Ranbaxy Laboratories, India's largest pharmaceutical company, announced on Monday that all the necessary formalities and consents required for the conclusion of the acquisition transaction of RPG (Aventis) SA have been obtained and that the acquisition is now complete.
With this, Ranbaxy is now the fifth largest generics supplier in France.
RPG (Aventis) SA, France, has now become a wholly owned subsidiary of Ranbaxy.
The company will continue to retain the name RPG, to leverage its strong brand equity and visibility in the French generics market.
Ranbaxy will invest additional resources on the ground and will further strengthen and grow this business in the French market.
On December 13, Ranbaxy had announced the signing of an agreement to buy RPG (Aventis) SA in France, subject to requisite approvals.
RPG (Aventis) was ranked fifth in the French generics market with sales of euro 52 million and a market share of over 6 per cent.

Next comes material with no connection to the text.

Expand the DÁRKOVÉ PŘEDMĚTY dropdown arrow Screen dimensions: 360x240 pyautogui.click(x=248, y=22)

France is the fourth largest pharmaceutical market globally with sales of $19.2 billion, growing at 4 per cent annually and constituting 4.8 per cent of the world pharmaceutical market.
The genericss market in France is about euro 652 million and is the 5th largest after the United States, Japan, Germany and the United Kingdom. The market has an excellent growth potential.
Commenting on the completion of the acquisition transactions, Brian W Tempest, joint managing director and CEO-designate, Ranbaxy, said: "This completes a further step in the expansion plans we have for Ranbaxy in Europe."